* _Requirement_:
Your answer should be one number: the count of lines in the records that include the word "switch".

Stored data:
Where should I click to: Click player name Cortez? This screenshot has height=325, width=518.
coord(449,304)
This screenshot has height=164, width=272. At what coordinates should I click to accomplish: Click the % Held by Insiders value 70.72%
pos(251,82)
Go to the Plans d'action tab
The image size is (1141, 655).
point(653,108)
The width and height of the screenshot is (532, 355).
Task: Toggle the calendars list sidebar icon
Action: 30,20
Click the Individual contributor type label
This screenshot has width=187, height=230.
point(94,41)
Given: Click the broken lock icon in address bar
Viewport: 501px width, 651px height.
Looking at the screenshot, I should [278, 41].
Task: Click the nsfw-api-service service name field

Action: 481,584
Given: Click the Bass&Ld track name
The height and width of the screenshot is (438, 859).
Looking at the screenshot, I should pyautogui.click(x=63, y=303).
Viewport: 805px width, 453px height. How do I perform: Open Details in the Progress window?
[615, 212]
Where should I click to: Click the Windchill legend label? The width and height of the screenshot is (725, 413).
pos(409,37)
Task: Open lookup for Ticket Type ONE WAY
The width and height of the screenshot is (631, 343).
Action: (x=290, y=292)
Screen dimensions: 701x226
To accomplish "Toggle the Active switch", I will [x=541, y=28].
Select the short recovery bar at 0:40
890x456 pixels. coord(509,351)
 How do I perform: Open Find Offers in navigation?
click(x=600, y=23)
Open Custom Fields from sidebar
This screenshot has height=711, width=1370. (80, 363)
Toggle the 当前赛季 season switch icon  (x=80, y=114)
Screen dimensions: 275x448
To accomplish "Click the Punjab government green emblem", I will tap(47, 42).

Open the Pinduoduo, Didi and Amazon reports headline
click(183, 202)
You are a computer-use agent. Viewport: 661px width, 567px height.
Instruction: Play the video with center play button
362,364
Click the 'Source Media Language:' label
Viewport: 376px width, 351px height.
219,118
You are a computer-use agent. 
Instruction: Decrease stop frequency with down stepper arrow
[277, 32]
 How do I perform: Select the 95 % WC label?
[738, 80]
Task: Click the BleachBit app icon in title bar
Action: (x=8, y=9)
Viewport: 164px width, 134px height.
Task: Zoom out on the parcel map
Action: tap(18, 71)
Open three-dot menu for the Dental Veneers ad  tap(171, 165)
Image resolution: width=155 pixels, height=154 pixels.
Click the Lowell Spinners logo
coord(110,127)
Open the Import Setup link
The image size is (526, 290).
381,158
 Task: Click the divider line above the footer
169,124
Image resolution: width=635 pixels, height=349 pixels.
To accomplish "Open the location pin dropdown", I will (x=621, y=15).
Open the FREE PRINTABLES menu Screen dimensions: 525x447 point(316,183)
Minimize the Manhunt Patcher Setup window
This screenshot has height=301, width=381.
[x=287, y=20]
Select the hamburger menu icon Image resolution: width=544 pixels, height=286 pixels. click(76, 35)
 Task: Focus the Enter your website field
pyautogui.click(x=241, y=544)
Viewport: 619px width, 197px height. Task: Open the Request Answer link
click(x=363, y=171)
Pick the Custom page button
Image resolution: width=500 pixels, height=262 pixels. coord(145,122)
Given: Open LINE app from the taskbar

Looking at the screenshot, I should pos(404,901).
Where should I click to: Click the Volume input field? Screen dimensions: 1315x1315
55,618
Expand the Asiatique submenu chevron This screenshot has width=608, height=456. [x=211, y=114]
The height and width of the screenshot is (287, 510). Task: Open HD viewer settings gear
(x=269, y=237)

* _Response_:
2